Go through the listing below. Copy each line that has the string "drawing".
* * *
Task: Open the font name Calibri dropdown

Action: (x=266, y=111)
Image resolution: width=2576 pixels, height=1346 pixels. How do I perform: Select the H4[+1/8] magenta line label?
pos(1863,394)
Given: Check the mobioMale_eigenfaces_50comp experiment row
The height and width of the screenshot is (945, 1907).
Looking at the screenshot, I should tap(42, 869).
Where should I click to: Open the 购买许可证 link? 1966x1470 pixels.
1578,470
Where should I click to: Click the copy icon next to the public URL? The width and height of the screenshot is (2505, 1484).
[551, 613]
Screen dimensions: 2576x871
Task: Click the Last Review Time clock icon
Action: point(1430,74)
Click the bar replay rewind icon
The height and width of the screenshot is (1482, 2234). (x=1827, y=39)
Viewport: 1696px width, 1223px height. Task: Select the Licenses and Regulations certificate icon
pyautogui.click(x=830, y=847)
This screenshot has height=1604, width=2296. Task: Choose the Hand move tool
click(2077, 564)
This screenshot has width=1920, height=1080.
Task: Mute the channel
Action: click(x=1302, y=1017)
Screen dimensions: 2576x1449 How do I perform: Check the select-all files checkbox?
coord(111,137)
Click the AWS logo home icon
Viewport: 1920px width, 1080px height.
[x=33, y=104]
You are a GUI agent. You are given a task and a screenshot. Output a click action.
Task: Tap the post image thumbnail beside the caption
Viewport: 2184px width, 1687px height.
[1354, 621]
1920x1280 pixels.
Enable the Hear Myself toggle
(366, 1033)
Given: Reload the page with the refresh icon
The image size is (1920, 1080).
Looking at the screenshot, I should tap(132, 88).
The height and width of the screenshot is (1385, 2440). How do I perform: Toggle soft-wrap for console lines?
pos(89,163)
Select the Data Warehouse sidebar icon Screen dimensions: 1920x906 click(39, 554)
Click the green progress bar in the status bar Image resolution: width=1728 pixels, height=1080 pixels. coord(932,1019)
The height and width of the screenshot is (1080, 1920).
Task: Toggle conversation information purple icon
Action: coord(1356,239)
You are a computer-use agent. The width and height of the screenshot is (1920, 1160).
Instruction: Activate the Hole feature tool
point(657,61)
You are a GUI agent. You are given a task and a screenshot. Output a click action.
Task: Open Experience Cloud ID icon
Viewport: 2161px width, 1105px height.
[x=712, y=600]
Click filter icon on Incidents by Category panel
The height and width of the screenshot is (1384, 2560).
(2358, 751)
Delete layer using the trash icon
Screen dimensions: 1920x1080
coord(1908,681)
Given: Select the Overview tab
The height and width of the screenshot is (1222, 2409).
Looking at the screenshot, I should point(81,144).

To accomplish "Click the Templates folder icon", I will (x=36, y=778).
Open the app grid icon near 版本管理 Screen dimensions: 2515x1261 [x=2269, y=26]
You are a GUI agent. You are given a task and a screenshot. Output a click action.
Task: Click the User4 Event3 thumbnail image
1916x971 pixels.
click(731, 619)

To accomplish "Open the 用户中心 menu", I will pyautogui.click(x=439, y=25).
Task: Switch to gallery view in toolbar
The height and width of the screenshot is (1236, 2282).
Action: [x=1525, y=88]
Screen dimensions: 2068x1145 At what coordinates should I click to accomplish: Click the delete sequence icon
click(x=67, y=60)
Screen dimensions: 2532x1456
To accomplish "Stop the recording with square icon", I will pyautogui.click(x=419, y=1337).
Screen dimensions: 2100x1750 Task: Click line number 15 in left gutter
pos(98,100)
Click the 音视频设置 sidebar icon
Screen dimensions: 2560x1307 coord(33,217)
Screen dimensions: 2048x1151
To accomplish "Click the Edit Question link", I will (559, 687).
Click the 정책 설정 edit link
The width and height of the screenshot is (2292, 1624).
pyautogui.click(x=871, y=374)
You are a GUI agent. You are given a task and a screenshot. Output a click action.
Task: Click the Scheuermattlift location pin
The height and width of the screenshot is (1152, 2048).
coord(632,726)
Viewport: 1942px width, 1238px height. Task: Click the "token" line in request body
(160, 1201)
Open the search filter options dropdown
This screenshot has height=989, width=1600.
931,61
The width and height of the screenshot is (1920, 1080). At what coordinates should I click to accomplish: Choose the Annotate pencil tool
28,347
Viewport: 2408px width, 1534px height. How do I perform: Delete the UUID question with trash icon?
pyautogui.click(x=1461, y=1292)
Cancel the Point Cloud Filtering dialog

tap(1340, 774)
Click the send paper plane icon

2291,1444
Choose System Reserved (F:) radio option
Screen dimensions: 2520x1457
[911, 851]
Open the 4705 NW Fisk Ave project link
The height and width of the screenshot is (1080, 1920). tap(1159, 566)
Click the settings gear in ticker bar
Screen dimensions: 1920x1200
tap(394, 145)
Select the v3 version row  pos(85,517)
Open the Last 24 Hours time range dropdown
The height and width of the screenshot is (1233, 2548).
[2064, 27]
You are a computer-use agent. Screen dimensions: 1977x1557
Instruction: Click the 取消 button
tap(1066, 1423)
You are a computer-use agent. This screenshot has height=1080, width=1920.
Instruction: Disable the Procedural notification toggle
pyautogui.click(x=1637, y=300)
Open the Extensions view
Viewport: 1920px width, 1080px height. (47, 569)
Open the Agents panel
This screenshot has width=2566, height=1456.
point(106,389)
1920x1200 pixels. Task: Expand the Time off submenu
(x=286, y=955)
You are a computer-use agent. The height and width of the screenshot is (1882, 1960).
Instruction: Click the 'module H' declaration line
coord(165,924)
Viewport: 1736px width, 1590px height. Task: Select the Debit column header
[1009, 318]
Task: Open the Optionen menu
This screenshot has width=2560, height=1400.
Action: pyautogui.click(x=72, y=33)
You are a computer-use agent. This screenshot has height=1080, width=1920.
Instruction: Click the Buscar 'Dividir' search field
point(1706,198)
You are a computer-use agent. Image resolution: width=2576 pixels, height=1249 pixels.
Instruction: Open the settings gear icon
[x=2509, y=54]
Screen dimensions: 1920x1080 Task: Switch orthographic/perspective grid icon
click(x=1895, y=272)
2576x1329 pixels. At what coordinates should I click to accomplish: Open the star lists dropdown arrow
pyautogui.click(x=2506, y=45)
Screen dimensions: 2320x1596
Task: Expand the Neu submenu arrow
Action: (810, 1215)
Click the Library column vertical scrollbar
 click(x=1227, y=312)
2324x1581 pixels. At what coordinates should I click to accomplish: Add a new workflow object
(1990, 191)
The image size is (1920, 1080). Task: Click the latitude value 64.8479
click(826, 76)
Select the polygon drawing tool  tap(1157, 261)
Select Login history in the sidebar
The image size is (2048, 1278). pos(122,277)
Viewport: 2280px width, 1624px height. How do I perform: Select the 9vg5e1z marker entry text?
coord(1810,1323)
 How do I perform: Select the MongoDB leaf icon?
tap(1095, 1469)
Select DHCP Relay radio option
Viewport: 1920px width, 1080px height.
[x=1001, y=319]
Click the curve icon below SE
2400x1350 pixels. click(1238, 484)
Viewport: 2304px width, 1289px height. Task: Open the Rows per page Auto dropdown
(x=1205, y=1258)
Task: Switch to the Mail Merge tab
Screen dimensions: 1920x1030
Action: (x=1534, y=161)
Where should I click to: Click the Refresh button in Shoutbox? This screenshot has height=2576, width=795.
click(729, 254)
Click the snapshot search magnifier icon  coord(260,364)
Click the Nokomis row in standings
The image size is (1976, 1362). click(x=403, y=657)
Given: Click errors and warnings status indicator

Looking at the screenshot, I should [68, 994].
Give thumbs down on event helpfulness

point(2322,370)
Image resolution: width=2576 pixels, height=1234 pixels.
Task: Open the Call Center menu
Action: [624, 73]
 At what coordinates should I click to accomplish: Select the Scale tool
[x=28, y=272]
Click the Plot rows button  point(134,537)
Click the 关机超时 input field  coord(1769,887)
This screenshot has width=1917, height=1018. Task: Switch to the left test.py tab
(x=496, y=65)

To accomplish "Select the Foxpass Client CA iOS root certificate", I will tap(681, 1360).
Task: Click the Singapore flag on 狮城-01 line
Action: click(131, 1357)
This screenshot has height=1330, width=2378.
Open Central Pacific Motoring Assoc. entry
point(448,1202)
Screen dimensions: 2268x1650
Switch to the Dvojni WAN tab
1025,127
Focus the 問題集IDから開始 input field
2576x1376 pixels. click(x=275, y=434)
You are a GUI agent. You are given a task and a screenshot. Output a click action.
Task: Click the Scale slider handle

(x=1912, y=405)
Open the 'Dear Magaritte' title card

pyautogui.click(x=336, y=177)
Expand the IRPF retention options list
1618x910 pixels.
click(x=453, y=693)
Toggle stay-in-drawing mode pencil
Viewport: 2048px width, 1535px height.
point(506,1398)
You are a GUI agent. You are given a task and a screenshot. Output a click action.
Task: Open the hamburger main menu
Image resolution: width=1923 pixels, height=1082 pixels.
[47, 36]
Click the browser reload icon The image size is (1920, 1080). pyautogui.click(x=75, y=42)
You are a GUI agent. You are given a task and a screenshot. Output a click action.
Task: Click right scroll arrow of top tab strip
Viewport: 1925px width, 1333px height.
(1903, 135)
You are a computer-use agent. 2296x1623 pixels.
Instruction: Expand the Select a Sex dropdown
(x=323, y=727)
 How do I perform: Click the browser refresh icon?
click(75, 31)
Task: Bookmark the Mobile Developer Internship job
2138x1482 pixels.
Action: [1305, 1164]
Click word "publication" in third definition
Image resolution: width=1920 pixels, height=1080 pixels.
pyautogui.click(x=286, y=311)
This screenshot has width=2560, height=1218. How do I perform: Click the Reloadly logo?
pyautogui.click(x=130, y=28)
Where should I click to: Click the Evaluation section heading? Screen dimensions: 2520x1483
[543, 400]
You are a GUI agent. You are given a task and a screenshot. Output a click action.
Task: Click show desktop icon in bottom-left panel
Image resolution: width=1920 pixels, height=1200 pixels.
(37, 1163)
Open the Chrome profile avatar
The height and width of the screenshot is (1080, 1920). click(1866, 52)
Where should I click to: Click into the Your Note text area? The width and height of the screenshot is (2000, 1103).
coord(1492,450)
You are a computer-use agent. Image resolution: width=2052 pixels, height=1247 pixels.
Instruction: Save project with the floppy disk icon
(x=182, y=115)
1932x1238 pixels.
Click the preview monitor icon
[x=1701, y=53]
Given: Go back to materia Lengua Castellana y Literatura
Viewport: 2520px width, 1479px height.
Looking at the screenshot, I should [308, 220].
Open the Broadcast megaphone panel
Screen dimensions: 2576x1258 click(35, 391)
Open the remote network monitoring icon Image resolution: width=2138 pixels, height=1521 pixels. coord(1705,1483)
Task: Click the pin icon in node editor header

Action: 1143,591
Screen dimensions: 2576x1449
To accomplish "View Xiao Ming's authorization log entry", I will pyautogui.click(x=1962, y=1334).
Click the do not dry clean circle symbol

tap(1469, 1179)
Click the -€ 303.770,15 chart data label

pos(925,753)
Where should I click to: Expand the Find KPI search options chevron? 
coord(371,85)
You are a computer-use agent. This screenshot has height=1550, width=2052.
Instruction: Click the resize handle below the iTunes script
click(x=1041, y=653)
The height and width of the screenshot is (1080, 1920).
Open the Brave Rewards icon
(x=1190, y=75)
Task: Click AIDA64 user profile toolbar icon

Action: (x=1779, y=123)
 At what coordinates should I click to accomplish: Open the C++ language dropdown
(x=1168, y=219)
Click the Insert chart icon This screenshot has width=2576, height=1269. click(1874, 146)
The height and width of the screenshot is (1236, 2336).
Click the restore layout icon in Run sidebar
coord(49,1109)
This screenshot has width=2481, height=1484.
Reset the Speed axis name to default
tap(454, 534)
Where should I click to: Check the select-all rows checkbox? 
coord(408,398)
* * *
* **Solution to this task**:
Select the polygon drawing tool  tap(1157, 261)
Toggle stay-in-drawing mode pencil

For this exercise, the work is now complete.